§ **Task prompt**
Whatever lies between the line that holds "Click the pink" and the final line of the records below, both included, should be repeated exactly; leave out the pictures and add nothing.
--------------------------------------------------
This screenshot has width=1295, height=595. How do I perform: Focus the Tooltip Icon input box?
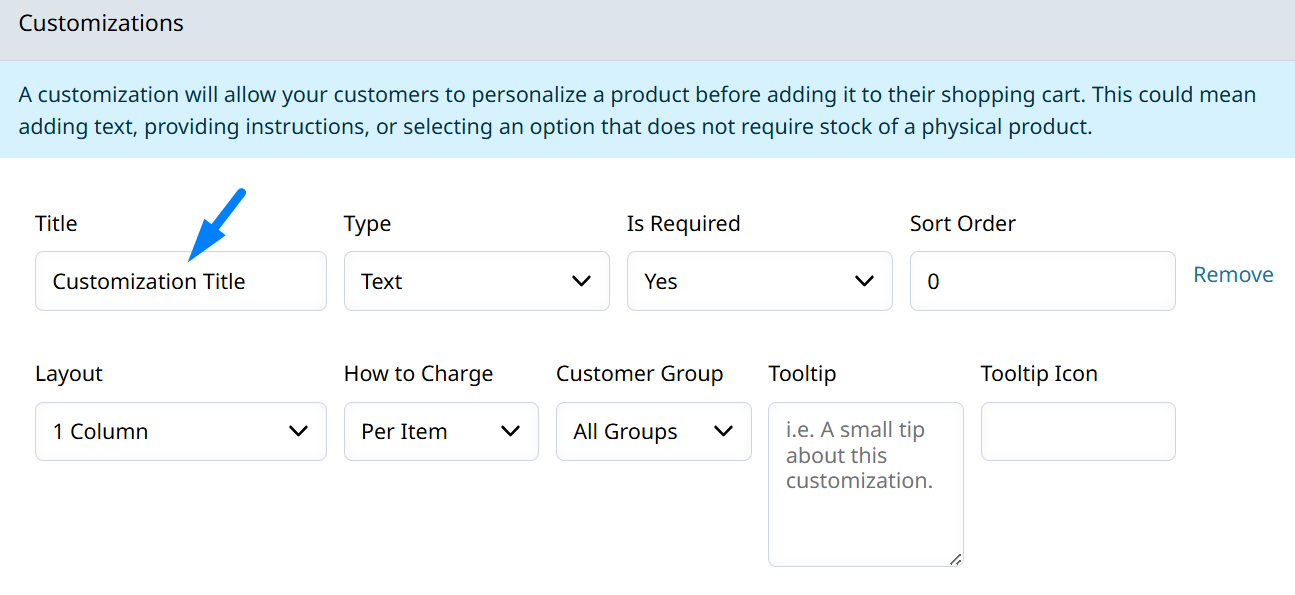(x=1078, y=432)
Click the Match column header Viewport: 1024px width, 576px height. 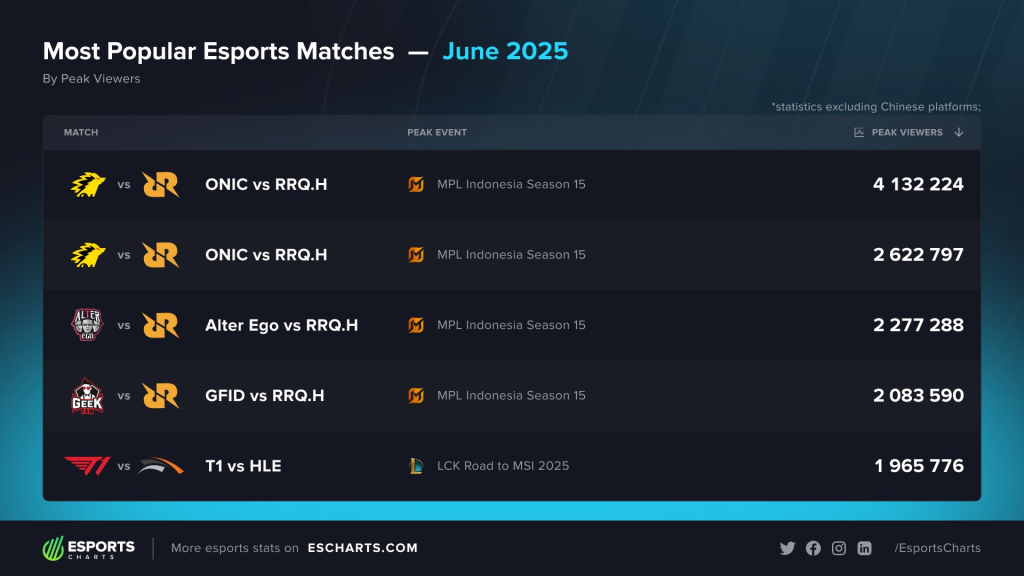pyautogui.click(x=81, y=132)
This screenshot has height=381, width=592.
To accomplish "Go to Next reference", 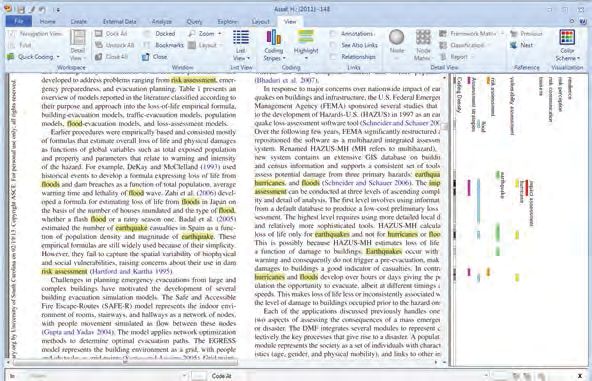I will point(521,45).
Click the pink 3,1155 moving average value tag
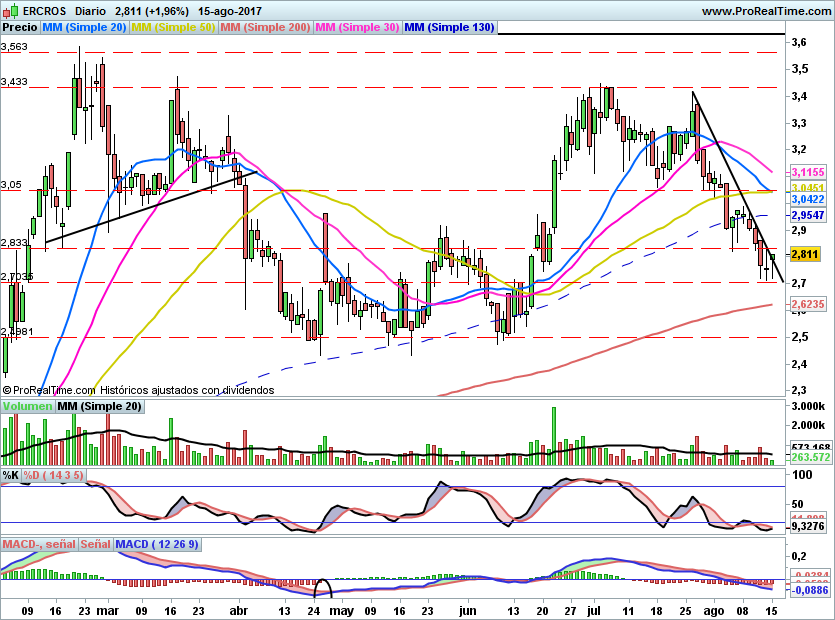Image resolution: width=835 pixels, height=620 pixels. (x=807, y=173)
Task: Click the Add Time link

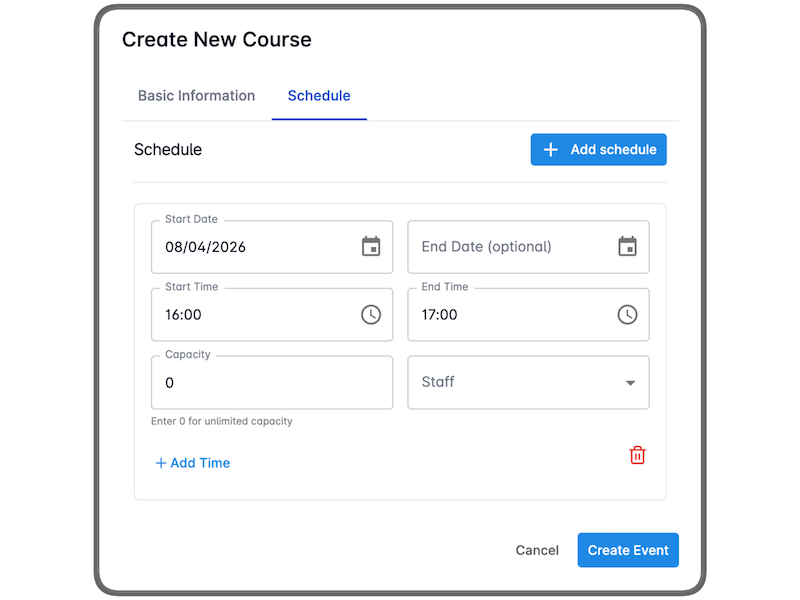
--------------------------------------------------
§ **Output of the task**
Click the pink 3,1155 moving average value tag
Image resolution: width=835 pixels, height=620 pixels. (x=807, y=173)
Task: Click the Add Time link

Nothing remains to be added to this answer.